(ABOUT THIS TASK):
Of the entries below, copy only those lines that contain the word "Swap".

(INPUT FOR THIS TASK):
■ ■ ■ ■ ■ ■ ■

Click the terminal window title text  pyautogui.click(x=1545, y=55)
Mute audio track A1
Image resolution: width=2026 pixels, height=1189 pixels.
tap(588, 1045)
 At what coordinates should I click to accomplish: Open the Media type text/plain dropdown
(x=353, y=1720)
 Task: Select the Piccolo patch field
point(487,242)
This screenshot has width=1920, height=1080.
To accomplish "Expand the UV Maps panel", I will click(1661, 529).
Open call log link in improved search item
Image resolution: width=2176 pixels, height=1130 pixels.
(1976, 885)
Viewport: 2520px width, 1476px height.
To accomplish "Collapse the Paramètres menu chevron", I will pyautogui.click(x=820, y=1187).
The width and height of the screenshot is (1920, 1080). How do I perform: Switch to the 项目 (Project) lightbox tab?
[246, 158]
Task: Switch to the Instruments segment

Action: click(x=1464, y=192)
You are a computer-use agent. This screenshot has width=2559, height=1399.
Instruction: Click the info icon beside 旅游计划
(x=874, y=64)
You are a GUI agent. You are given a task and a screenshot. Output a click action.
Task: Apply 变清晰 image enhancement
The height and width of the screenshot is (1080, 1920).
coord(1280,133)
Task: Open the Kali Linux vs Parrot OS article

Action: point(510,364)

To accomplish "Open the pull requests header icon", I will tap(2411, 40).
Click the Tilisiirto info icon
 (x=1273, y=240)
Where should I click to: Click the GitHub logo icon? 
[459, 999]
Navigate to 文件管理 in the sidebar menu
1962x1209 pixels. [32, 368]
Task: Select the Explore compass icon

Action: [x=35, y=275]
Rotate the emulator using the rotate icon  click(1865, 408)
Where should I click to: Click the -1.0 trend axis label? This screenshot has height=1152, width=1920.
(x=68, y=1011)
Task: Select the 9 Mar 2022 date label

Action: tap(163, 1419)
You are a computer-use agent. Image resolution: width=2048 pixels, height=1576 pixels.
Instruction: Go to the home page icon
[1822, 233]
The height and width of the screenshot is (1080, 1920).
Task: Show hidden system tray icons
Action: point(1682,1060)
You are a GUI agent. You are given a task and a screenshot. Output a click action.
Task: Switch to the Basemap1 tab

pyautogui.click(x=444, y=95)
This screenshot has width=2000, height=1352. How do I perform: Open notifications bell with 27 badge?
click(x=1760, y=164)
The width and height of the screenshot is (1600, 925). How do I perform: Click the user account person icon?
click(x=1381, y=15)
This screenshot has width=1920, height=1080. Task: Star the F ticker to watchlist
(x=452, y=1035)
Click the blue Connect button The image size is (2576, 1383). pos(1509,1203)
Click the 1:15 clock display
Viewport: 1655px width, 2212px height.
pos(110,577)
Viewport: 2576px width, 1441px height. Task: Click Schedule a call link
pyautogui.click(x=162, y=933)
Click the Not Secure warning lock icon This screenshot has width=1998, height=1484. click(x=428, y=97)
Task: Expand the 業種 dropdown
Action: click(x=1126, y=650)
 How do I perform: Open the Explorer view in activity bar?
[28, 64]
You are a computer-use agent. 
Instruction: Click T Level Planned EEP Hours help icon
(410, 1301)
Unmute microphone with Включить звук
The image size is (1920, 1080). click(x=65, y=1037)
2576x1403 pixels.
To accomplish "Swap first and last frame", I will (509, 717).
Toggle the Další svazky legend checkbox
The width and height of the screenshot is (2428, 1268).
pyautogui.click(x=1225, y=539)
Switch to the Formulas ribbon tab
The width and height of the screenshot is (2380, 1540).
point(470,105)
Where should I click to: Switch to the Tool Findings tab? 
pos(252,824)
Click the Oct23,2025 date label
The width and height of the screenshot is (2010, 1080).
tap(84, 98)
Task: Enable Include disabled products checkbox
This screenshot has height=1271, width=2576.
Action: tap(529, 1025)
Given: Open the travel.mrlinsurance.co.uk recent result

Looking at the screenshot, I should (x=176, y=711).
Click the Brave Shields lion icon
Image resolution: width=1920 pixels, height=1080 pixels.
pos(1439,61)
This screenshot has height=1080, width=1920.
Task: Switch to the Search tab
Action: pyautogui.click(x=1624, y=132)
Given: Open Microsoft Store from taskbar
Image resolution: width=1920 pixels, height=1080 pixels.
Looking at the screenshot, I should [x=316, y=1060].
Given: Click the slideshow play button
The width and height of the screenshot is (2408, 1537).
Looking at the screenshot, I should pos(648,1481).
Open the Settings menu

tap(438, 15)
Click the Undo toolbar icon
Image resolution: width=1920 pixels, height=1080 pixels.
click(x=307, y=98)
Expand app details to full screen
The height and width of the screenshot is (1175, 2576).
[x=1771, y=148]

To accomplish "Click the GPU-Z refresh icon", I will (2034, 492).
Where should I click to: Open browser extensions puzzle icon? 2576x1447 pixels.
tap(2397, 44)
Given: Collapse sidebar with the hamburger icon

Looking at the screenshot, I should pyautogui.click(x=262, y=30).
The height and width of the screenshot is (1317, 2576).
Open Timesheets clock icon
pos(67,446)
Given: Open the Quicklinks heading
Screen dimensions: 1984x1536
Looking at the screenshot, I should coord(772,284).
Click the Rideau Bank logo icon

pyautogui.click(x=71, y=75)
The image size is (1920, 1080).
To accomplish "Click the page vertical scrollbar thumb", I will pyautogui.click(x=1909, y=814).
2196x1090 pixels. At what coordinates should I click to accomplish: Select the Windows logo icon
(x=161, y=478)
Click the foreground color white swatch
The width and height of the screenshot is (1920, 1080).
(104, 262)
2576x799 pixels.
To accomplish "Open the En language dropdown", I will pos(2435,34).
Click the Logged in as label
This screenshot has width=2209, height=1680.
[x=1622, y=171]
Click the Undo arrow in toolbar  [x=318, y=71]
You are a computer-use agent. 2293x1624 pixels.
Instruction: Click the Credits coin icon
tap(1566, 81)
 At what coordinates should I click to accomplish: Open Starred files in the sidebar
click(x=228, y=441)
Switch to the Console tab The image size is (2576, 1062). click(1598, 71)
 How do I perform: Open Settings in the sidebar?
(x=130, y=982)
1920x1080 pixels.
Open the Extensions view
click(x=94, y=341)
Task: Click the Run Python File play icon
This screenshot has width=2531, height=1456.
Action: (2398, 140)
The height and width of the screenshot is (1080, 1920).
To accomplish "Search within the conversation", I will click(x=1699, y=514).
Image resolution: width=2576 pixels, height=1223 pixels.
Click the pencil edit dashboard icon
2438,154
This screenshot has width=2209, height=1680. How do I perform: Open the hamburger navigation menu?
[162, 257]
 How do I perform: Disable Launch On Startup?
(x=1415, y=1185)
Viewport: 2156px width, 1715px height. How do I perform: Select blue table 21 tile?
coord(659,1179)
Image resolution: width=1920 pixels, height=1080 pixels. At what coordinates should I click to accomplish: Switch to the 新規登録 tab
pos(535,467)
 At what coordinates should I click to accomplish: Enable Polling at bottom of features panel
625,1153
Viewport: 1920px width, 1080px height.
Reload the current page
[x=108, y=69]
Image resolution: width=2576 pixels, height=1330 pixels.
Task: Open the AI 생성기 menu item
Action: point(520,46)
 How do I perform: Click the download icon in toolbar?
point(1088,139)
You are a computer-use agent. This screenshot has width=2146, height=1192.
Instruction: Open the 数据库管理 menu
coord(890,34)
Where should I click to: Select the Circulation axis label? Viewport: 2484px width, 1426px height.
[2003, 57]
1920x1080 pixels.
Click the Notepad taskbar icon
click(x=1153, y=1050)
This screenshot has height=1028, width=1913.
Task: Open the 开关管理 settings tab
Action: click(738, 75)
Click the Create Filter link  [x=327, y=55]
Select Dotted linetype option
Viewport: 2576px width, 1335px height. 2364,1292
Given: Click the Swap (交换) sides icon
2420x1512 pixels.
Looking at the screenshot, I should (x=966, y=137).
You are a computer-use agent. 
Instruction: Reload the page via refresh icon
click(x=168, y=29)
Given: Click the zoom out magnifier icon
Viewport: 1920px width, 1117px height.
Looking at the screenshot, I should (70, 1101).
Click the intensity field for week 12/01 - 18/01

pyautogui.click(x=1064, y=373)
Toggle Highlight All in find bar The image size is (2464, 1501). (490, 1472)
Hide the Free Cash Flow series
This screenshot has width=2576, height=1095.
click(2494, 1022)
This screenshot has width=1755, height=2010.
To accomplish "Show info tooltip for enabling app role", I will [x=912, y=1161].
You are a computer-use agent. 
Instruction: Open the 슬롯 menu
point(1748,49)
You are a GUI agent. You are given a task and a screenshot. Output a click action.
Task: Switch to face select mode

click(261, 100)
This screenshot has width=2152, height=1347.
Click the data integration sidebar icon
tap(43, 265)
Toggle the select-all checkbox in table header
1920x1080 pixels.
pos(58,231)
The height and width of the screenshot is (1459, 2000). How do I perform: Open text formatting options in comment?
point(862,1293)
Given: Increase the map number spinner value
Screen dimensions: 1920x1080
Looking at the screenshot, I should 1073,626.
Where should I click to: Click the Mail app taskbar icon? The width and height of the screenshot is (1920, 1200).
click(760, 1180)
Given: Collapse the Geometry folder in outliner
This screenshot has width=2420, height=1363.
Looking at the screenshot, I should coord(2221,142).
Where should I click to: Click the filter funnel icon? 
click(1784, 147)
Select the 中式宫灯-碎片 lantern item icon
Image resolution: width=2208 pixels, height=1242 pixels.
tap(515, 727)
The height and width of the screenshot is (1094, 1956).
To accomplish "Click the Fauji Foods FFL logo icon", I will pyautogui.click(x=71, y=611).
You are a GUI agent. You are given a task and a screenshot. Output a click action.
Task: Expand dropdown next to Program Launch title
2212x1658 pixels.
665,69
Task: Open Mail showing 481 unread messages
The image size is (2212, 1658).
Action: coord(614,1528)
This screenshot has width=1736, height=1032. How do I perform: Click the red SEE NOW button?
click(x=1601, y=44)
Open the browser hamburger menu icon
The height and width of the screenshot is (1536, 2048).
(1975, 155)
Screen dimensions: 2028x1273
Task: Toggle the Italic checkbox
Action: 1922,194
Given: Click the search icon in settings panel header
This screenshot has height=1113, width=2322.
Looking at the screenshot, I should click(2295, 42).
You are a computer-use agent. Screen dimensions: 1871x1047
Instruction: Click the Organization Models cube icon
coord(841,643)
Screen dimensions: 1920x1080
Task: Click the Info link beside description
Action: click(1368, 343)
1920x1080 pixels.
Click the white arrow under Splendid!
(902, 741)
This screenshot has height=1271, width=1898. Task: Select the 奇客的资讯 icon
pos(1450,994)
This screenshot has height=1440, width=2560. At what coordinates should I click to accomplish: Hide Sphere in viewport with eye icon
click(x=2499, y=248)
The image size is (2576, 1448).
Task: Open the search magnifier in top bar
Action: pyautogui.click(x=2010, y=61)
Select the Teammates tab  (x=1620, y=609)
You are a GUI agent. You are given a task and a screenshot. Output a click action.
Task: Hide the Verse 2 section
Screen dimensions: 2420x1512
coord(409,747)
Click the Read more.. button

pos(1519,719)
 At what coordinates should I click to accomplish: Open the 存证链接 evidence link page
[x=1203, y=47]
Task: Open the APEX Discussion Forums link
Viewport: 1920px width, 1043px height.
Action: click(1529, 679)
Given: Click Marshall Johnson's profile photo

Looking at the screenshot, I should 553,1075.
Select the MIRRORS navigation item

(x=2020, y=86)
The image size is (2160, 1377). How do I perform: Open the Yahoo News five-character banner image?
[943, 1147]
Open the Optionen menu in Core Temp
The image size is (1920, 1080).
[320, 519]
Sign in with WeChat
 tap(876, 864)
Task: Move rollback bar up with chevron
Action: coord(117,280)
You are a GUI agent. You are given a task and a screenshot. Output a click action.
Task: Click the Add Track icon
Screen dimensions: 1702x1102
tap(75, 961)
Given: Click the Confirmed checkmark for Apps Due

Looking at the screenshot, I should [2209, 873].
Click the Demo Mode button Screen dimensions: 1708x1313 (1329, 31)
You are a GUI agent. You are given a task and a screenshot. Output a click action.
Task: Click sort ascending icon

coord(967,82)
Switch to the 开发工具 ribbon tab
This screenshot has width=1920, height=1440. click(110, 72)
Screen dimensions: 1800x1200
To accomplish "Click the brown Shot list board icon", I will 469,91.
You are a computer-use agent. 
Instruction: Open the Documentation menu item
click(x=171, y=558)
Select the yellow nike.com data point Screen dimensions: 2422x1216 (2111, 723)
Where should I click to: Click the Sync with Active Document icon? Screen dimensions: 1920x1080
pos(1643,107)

■ ■ ■ ■ ■ ■ ■

(YOUR RESPONSE):
To accomplish "Swap first and last frame", I will (509, 717).
Given: Click the Swap (交换) sides icon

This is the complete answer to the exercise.